**PROBLEM STATEMENT**
Copy out the data from the line containing "464x574 pixels. At" through the end of the data, requests included, and shift every coordinate in the answers by adding 45 to it. Leave the pictures out.

**DATA SUPPLIED**
== == ==

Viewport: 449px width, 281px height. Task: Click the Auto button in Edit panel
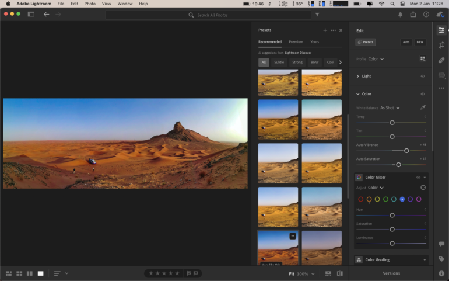[x=406, y=42]
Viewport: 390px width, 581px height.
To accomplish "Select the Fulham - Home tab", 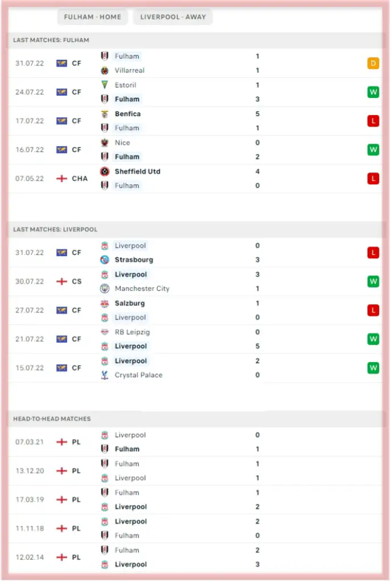I will point(92,17).
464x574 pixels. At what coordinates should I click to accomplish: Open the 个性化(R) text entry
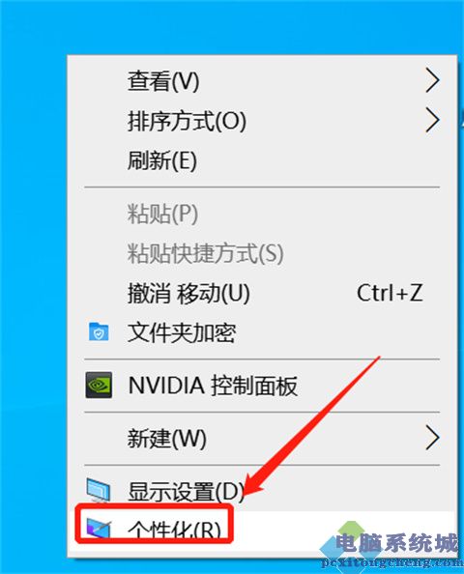pyautogui.click(x=174, y=529)
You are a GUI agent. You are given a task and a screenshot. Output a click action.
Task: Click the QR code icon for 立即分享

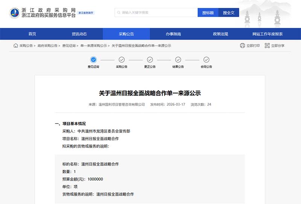pyautogui.click(x=267, y=46)
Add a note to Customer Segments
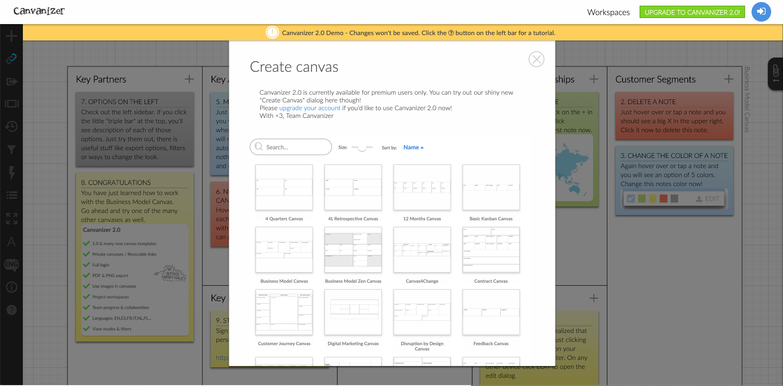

== == ==

**RESULT FOR THIS EXERCISE**
464x574 pixels. At what coordinates should I click to accomplish: Open the 个性化(R) text entry
pyautogui.click(x=219, y=574)
You are a GUI agent. You are given a task and a screenshot. Output a click action.
Task: Click the QR code icon for 立即分享

pyautogui.click(x=312, y=91)
Add a note to Customer Segments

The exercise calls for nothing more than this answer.